Isso significa que a visão que têm da crise da Europa mediterrânica é vista numa óptica nacional em oposição a uma perspectiva europeia. Quer os que se encontram em risco, quer os que podem ajudar calculam as suas estratégias não como europeus, mas como gregos ou alemães. A questão é simples: uma vez que a Europa nunca  se reconheceu em termos de identidade e uma vez que a crise económica sobreleva o interesse nacional bem acima do interesse europeu, onde é que esta situação nos conduz?
A U.E. é uma associação – quando muito uma aliança – mas não é um estado transnacional. Existiu, efectivamente a ideia de criar um tal estado (utópico), mas a ideia fracassou, há uns tempos, e não se afigura que possa vir a ser ressuscitada. Como aliança, está-se perante um sistema de relações entre estados soberanos, que participam nesse projecto, na justa medida dos seus próprios interesses, ou não participam quando tal não lhes agrada.
No fim de contas, aprendemos que a Europa não é, nem pode ser um país ou algo que se lhe assemelhe. É uma região e nesta região existem nações e estas nações integram povos unidos por uma história e destinos  comuns.

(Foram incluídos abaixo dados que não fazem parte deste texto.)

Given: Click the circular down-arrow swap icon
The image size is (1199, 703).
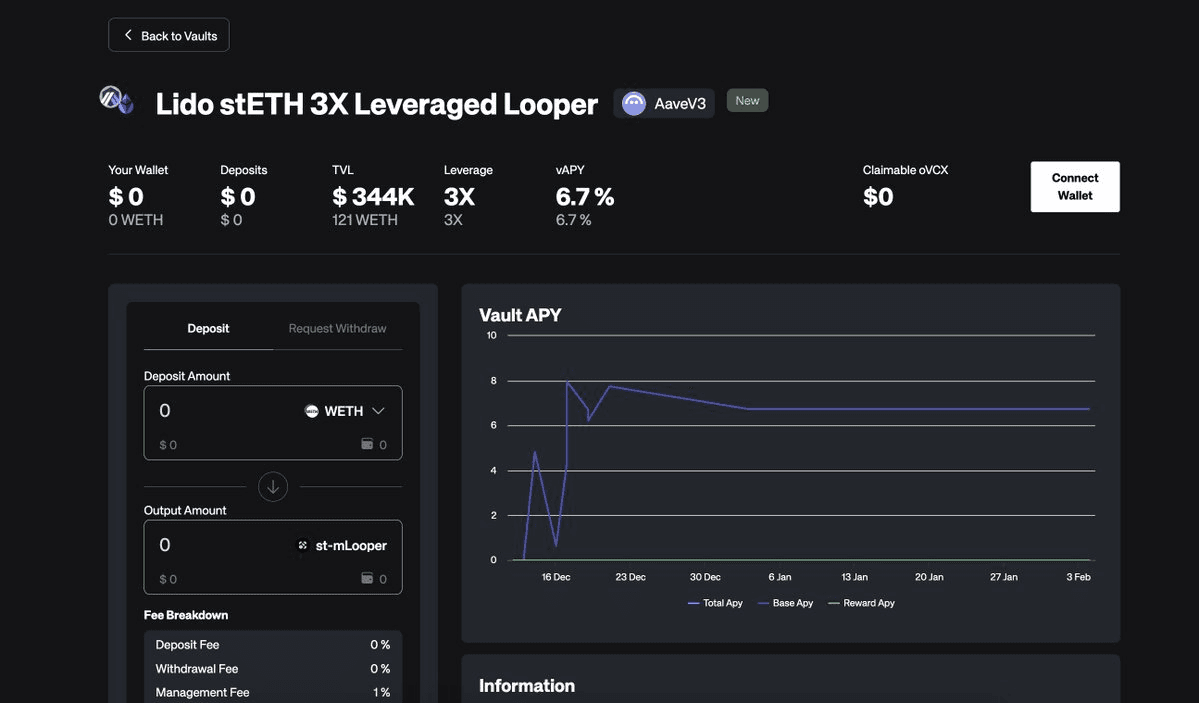Looking at the screenshot, I should coord(271,484).
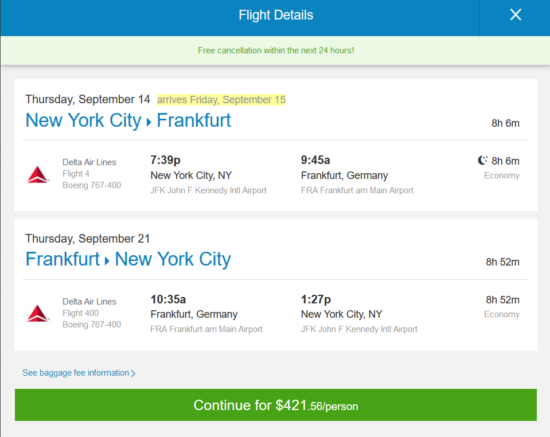Viewport: 550px width, 437px height.
Task: Select the Frankfurt ▸ New York City heading
Action: click(x=128, y=260)
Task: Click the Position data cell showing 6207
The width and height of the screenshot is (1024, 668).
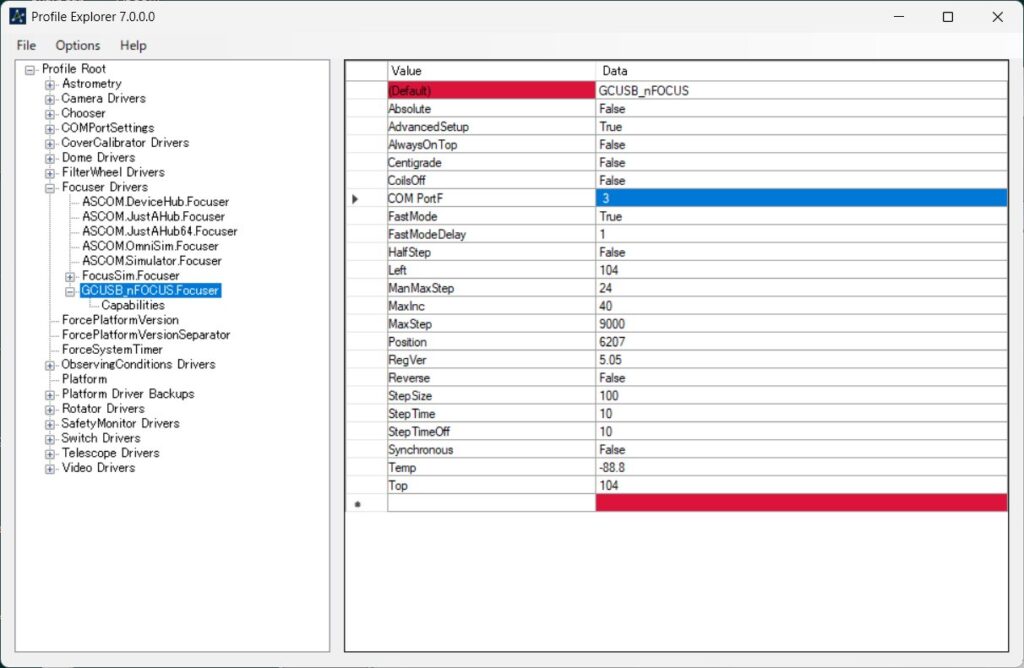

As outras nações da Europa podem suscitar problemas a estes povos, mas feitas as contas, não partilham nem de um compromisso moral de qualquer espécie, nem de uma comunidade de destino.
Isto significa em claro que o nacionalismo e a história não estão mortos na Europa, longe disso. Em conclusão, a Europa é a Europa e a sua história não pode descartada como obsoleta e menos ainda subestimada.